DIRECTIVE: Update the lines below by replacing "GUI agent" with "desktop assistant" everywhere it occurs, and leave everything else unchanged.
** start of PROVIDED RECORDS **
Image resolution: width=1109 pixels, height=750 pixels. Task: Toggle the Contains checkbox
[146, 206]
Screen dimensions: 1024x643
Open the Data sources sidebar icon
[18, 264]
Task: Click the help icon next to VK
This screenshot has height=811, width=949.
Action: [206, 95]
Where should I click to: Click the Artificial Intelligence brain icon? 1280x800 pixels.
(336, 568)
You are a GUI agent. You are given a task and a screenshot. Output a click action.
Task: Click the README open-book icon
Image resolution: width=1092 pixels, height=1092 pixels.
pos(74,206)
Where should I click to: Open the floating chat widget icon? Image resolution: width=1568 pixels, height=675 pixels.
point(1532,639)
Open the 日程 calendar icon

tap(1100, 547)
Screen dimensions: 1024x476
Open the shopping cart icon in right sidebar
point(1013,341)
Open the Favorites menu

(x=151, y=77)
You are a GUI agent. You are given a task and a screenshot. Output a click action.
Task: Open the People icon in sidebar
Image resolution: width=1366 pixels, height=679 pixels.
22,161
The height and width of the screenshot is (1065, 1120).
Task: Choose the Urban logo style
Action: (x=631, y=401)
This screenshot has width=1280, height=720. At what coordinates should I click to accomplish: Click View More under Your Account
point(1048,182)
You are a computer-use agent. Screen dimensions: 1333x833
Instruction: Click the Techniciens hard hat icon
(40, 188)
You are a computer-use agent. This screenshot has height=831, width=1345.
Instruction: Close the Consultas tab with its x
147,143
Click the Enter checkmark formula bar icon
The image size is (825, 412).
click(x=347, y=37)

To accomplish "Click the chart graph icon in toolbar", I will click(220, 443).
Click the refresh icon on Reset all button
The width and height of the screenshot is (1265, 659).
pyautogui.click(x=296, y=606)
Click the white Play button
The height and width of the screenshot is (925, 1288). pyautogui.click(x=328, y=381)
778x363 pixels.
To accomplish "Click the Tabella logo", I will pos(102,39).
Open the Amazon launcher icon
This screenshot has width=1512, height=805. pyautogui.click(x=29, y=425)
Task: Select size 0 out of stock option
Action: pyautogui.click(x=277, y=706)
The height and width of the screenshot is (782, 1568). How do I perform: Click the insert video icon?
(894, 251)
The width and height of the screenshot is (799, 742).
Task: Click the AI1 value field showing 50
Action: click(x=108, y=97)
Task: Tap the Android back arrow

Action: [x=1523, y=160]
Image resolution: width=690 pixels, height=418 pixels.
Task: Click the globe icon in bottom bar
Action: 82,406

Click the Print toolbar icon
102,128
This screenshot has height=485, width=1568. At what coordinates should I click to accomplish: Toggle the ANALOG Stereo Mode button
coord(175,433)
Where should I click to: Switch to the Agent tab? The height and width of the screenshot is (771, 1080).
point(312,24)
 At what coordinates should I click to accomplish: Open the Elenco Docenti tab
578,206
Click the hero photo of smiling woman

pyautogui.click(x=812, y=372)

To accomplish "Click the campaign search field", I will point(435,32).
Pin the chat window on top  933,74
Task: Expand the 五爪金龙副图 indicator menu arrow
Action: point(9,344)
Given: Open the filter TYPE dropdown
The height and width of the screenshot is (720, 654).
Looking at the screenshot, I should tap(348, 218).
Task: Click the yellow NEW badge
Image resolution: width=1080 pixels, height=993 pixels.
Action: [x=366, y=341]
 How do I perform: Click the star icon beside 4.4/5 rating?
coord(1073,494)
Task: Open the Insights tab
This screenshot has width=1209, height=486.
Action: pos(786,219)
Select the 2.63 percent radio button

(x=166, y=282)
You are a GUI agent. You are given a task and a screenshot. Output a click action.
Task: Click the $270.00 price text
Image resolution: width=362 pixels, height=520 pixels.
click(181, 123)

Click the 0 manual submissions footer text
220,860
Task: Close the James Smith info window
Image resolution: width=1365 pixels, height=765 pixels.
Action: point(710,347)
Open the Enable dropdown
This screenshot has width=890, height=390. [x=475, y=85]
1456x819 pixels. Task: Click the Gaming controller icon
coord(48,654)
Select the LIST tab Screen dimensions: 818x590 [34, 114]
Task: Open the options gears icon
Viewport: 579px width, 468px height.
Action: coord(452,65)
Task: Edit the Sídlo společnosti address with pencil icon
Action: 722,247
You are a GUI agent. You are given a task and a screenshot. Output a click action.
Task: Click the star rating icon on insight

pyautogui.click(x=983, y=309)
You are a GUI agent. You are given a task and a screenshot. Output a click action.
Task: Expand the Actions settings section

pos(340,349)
** end of PROVIDED RECORDS **
ANSWER:
Image resolution: width=1109 pixels, height=750 pixels. Task: Toggle the Contains checkbox
[146, 206]
Screen dimensions: 1024x643
Open the Data sources sidebar icon
[18, 264]
Task: Click the help icon next to VK
This screenshot has height=811, width=949.
Action: [206, 95]
Where should I click to: Click the Artificial Intelligence brain icon? 1280x800 pixels.
(336, 568)
You are a desktop assistant. You are given a task and a screenshot. Output a click action.
Task: Click the README open-book icon
Image resolution: width=1092 pixels, height=1092 pixels.
pos(74,206)
Where should I click to: Open the floating chat widget icon? Image resolution: width=1568 pixels, height=675 pixels.
point(1532,639)
Open the 日程 calendar icon

tap(1100, 547)
Screen dimensions: 1024x476
Open the shopping cart icon in right sidebar
point(1013,341)
Open the Favorites menu

(x=151, y=77)
You are a desktop assistant. You are given a task and a screenshot. Output a click action.
Task: Open the People icon in sidebar
Image resolution: width=1366 pixels, height=679 pixels.
22,161
The height and width of the screenshot is (1065, 1120).
Task: Choose the Urban logo style
Action: (x=631, y=401)
This screenshot has width=1280, height=720. At what coordinates should I click to accomplish: Click View More under Your Account
point(1048,182)
You are a computer-use agent. Screen dimensions: 1333x833
Instruction: Click the Techniciens hard hat icon
(40, 188)
You are a computer-use agent. This screenshot has height=831, width=1345.
Instruction: Close the Consultas tab with its x
147,143
Click the Enter checkmark formula bar icon
The image size is (825, 412).
click(x=347, y=37)

To accomplish "Click the chart graph icon in toolbar", I will click(220, 443).
Click the refresh icon on Reset all button
The width and height of the screenshot is (1265, 659).
pyautogui.click(x=296, y=606)
Click the white Play button
The height and width of the screenshot is (925, 1288). pyautogui.click(x=328, y=381)
778x363 pixels.
To accomplish "Click the Tabella logo", I will pos(102,39).
Open the Amazon launcher icon
This screenshot has width=1512, height=805. pyautogui.click(x=29, y=425)
Task: Select size 0 out of stock option
Action: pyautogui.click(x=277, y=706)
The height and width of the screenshot is (782, 1568). How do I perform: Click the insert video icon?
(894, 251)
The width and height of the screenshot is (799, 742).
Task: Click the AI1 value field showing 50
Action: click(x=108, y=97)
Task: Tap the Android back arrow

Action: [x=1523, y=160]
Image resolution: width=690 pixels, height=418 pixels.
Task: Click the globe icon in bottom bar
Action: 82,406

Click the Print toolbar icon
102,128
This screenshot has height=485, width=1568. At what coordinates should I click to accomplish: Toggle the ANALOG Stereo Mode button
coord(175,433)
Where should I click to: Switch to the Agent tab? The height and width of the screenshot is (771, 1080).
point(312,24)
 At what coordinates should I click to accomplish: Open the Elenco Docenti tab
578,206
Click the hero photo of smiling woman

pyautogui.click(x=812, y=372)

To accomplish "Click the campaign search field", I will point(435,32).
Pin the chat window on top  933,74
Task: Expand the 五爪金龙副图 indicator menu arrow
Action: point(9,344)
Given: Open the filter TYPE dropdown
The height and width of the screenshot is (720, 654).
Looking at the screenshot, I should tap(348, 218).
Task: Click the yellow NEW badge
Image resolution: width=1080 pixels, height=993 pixels.
Action: [x=366, y=341]
 How do I perform: Click the star icon beside 4.4/5 rating?
coord(1073,494)
Task: Open the Insights tab
This screenshot has width=1209, height=486.
Action: pos(786,219)
Select the 2.63 percent radio button

(x=166, y=282)
You are a desktop assistant. You are given a task and a screenshot. Output a click action.
Task: Click the $270.00 price text
Image resolution: width=362 pixels, height=520 pixels.
click(181, 123)

Click the 0 manual submissions footer text
220,860
Task: Close the James Smith info window
Image resolution: width=1365 pixels, height=765 pixels.
Action: point(710,347)
Open the Enable dropdown
This screenshot has width=890, height=390. [x=475, y=85]
1456x819 pixels. Task: Click the Gaming controller icon
coord(48,654)
Select the LIST tab Screen dimensions: 818x590 [34, 114]
Task: Open the options gears icon
Viewport: 579px width, 468px height.
Action: coord(452,65)
Task: Edit the Sídlo společnosti address with pencil icon
Action: 722,247
You are a desktop assistant. You are given a task and a screenshot. Output a click action.
Task: Click the star rating icon on insight

pyautogui.click(x=983, y=309)
You are a desktop assistant. You are given a task and a screenshot. Output a click action.
Task: Expand the Actions settings section

pos(340,349)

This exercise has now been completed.